-- Input for this task follows --

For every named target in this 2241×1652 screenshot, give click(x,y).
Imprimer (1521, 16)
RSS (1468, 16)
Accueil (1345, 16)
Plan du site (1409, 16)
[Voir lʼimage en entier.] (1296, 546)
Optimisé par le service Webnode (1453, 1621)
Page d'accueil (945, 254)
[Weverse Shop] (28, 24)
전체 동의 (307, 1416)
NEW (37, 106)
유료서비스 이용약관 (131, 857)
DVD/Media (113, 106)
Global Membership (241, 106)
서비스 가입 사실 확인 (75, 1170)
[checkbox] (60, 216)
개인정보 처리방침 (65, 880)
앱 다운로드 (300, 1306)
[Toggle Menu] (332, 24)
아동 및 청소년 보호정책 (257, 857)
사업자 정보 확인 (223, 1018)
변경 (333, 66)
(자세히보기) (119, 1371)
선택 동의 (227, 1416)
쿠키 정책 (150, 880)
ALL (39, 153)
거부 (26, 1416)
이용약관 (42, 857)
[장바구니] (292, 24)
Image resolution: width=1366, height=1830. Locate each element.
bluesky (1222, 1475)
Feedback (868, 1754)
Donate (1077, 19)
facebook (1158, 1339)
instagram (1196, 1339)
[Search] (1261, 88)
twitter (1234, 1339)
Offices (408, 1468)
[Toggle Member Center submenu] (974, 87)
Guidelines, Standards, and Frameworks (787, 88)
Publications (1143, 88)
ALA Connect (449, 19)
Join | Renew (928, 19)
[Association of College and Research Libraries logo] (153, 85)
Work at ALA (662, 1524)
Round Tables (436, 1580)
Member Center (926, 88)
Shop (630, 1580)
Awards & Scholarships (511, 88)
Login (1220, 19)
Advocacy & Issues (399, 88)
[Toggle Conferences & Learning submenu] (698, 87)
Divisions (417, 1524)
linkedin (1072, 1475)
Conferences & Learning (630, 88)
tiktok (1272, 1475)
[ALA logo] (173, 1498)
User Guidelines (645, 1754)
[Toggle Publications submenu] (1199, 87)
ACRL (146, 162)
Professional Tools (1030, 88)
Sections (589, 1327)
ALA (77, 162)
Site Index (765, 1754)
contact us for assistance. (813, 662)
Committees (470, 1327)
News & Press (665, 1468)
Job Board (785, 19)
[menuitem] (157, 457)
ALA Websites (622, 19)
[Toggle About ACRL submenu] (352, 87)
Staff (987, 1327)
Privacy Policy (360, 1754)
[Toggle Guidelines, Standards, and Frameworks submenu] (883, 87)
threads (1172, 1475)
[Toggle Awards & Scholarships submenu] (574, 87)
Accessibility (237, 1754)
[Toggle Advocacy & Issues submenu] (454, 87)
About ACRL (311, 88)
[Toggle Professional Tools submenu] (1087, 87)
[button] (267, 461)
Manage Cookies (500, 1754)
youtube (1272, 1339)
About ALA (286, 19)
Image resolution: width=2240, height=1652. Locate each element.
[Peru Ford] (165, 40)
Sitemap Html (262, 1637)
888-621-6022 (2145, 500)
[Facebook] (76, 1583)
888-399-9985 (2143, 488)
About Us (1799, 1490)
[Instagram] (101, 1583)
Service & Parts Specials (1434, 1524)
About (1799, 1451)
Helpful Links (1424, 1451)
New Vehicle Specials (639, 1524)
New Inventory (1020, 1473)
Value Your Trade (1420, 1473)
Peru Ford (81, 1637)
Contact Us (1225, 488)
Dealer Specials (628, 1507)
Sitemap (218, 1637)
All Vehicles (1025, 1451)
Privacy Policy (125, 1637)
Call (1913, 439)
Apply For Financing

-- Input for this task concluded --

- Required work -
Each line of the entries above that includes "Guidelines" counts once; state how many such lines there are, with the number as the only answer.

- Exercise answer -
3